Overall Reliability of Apple Hardware
5/5
I have never had an Apple product fail on me, hardware-wise, in the 16 years I’ve been covering the company. If there’s one area where Apple is leagues ahead of its competition, I think it’s hardware manufacturing and overall experience.
Apple OS Quality
4/5
Quality of Apple Apps
3/5
Developer Relations
1/5
Other Comments
I’m genuinely curious about what Apple is going to do with Apple Intelligence this year. Their first wave of previously announced AI features still hasn’t fully rolled out, and it’s fairly clear that the company is more or less two years behind its competitors in this space. While OpenAI is launching Tasks and Google is impressing the industry with their latest Gemini models and promising AI agents living in the browser, Apple is…letting you create cute emoji and terrible images that are so 2022, it hurts.

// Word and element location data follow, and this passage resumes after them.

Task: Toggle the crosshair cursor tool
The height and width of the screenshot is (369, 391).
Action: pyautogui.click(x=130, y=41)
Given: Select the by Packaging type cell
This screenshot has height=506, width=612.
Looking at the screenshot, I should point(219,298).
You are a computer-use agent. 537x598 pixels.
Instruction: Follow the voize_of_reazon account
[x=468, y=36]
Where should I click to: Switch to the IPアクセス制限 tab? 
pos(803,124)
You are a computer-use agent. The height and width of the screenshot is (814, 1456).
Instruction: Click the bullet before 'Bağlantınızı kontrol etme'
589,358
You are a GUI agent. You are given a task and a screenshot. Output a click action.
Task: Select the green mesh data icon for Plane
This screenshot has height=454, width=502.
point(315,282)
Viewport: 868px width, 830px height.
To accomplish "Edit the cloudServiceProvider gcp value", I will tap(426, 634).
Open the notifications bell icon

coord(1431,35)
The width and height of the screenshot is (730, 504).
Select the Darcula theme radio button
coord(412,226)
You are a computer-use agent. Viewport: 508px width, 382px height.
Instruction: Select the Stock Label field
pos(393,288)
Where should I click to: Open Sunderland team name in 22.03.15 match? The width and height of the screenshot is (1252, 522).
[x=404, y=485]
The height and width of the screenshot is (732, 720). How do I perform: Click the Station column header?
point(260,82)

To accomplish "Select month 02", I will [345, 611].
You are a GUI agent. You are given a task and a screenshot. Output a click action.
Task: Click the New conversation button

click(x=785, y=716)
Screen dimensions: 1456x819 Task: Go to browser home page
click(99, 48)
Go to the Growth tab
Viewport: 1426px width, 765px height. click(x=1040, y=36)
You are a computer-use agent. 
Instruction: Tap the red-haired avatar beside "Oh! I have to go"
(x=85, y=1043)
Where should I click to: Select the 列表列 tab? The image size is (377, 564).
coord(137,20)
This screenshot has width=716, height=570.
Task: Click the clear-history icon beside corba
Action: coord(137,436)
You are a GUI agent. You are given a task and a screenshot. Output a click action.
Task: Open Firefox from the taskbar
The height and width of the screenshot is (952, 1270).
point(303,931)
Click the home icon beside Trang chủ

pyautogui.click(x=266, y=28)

That being said, I believe that Apple is aware of the fact that they need to catch up – and fast – and I kind of enjoy the fact that we’re witnessing Apple being an underdog again and having to pull out all the stops to show the world that they can still be relevant in a post-AI society. The company, unlike many AI competitors, has a unique advantage: they make the computers we use and the operating systems they run on. I’m convinced that, long term, Apple’s main competitors won’t be OpenAI, Anthropic, or Meta, but Google and Microsoft. The Apple Intelligence features we saw at WWDC last year made for a cute demo; I think 2025 is going to show us a glimpse of what Apple’s true vision for the future of computing and AI is.